**REQUIRED WORK**
What is the number of lines in the data below that hold the word "computer"? Give nothing beyond that number.
*** SOURCE MATERIAL ***
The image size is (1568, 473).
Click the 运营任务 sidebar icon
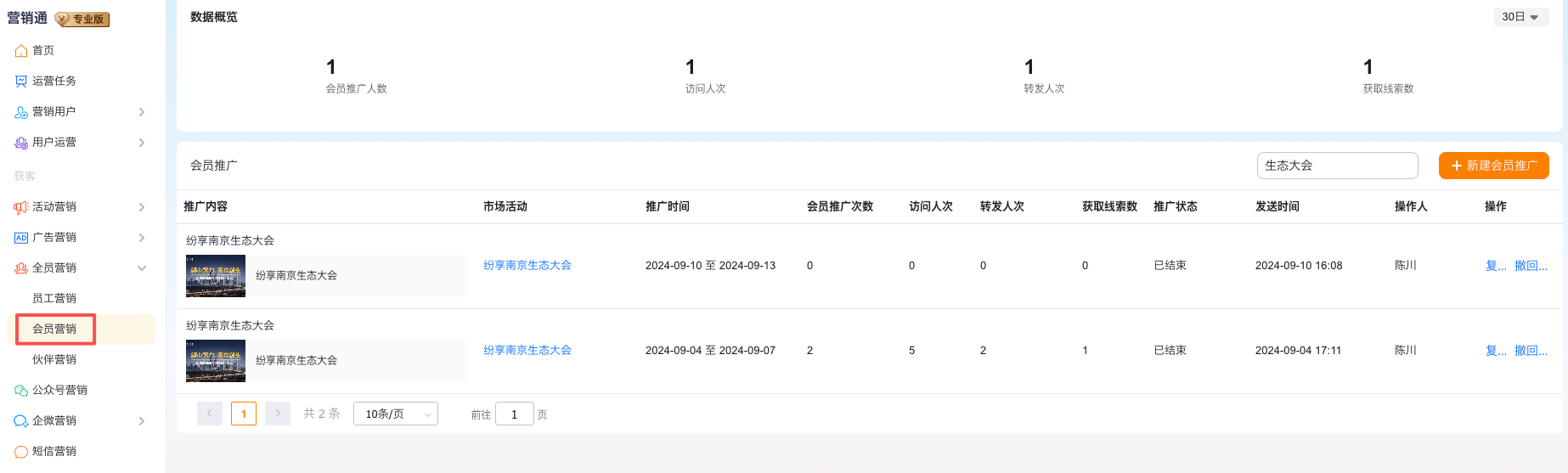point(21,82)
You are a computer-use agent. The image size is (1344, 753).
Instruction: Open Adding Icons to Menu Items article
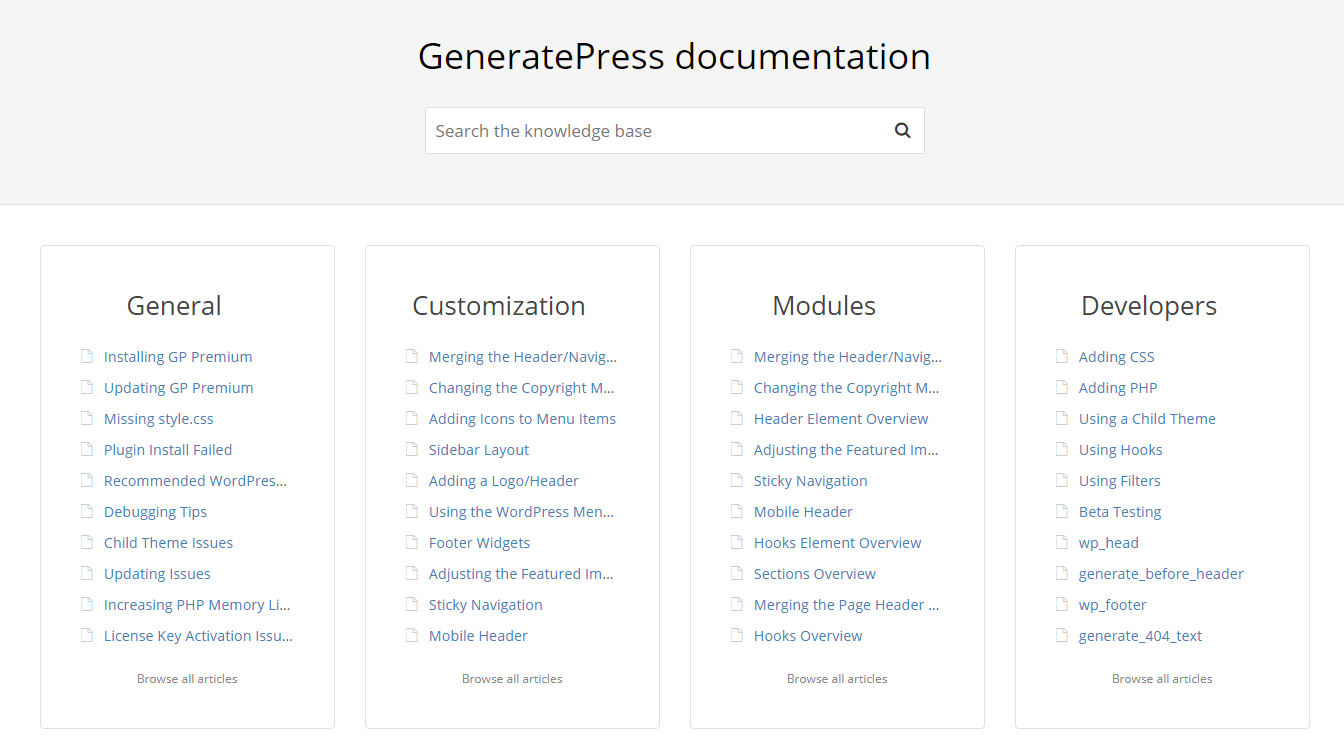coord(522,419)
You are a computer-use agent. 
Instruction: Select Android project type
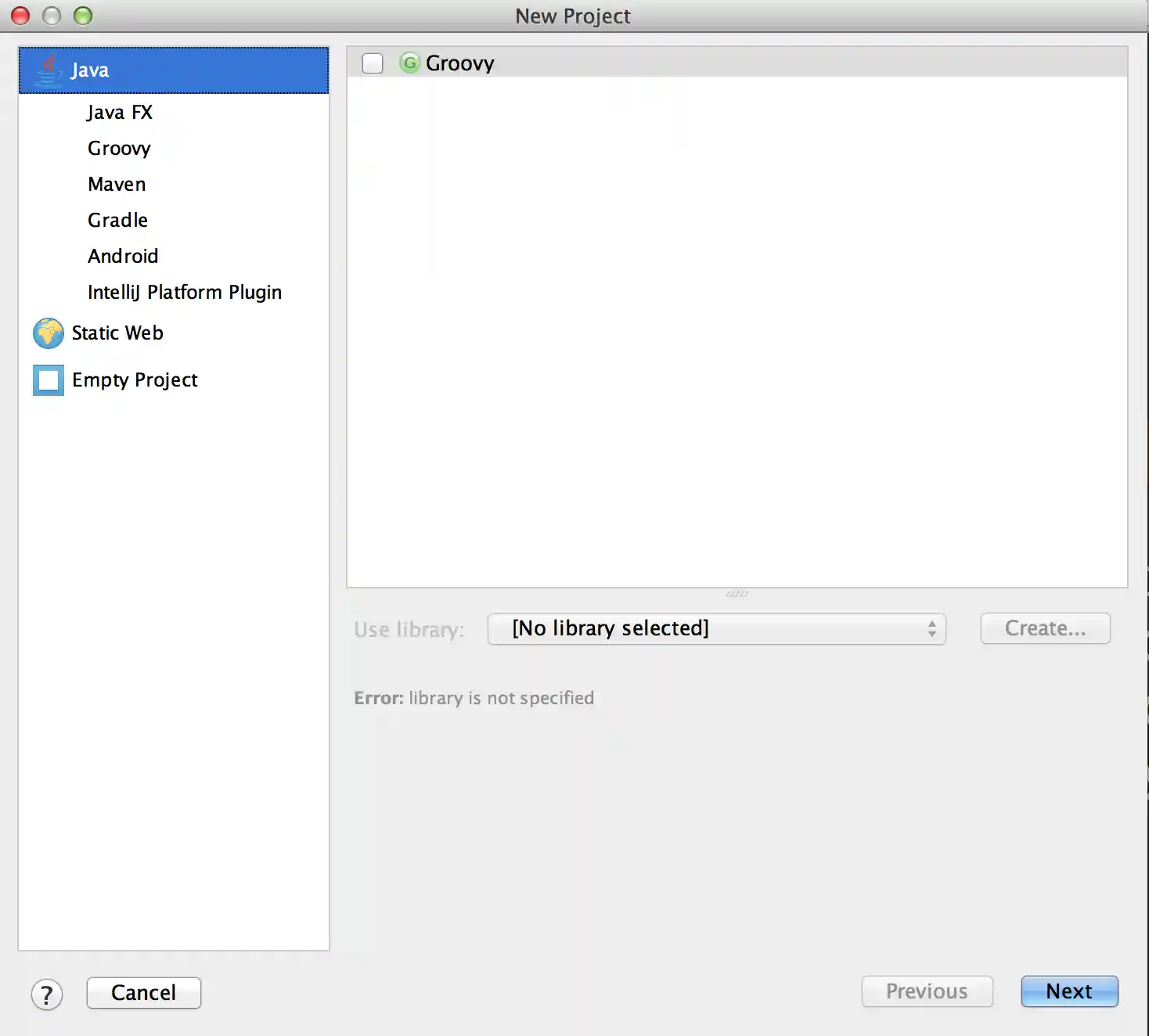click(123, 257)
*** End of SOURCE MATERIAL ***
*** SOURCE MATERIAL ***
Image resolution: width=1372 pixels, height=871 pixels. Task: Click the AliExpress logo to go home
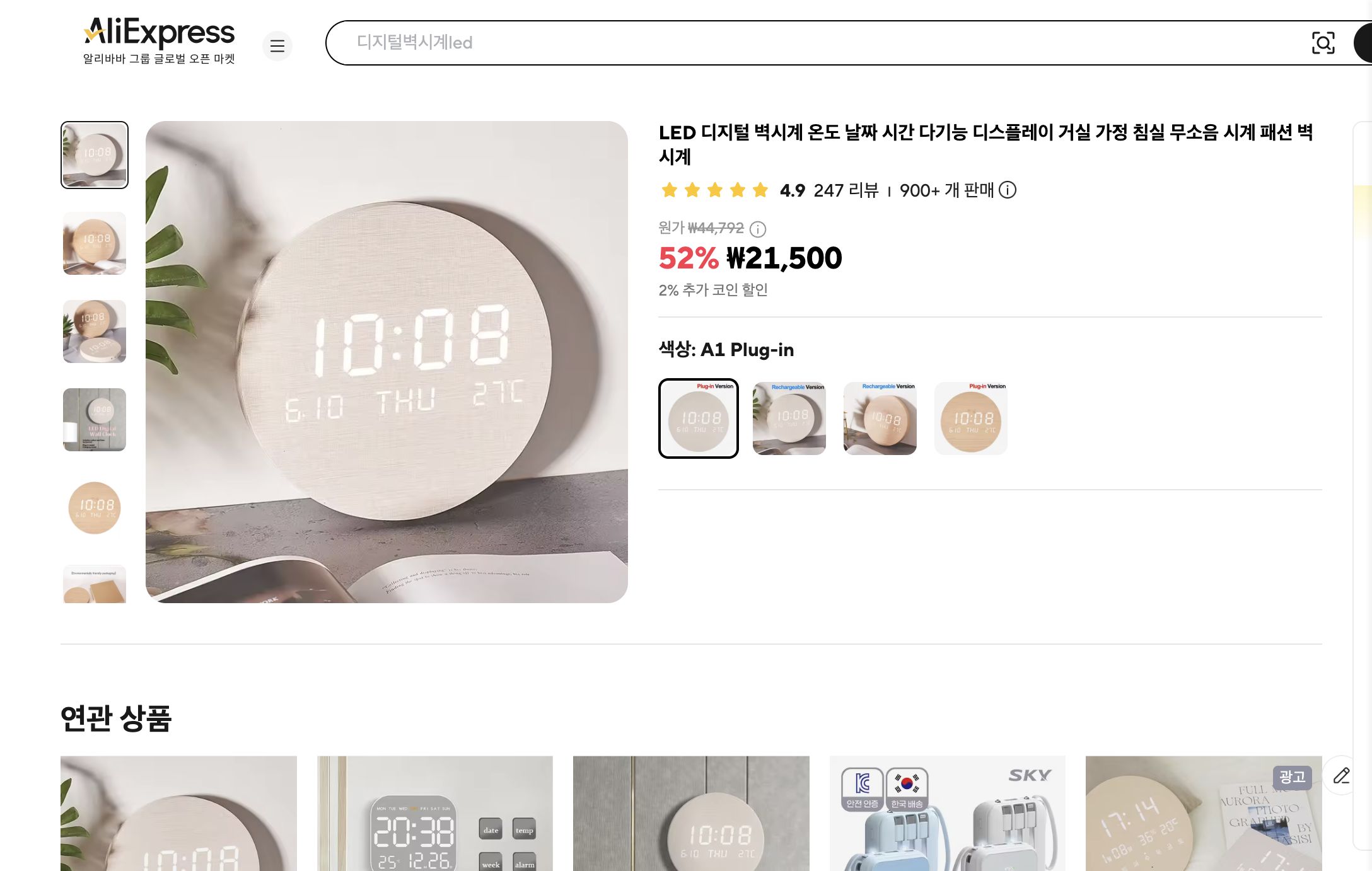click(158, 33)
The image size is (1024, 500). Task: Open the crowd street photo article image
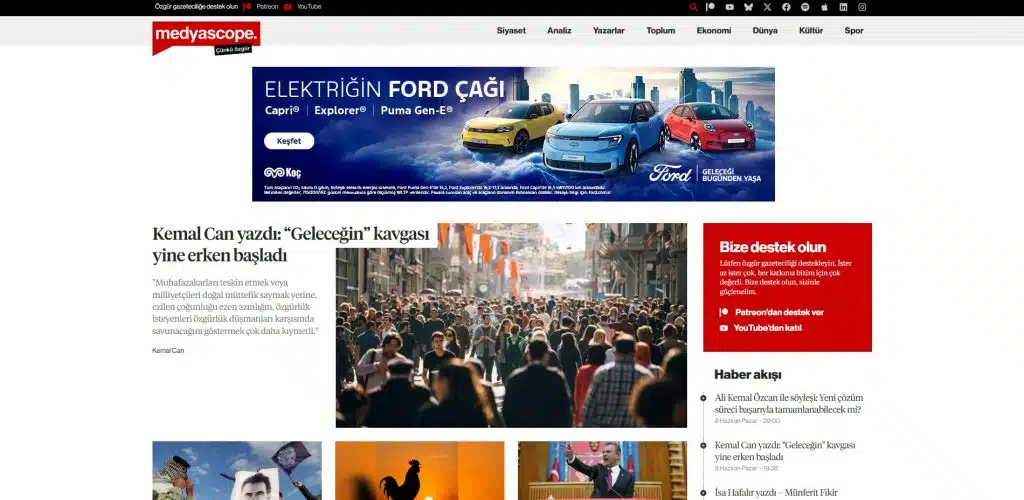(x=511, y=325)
*** End of SOURCE MATERIAL ***
**YOUR RESPONSE**
2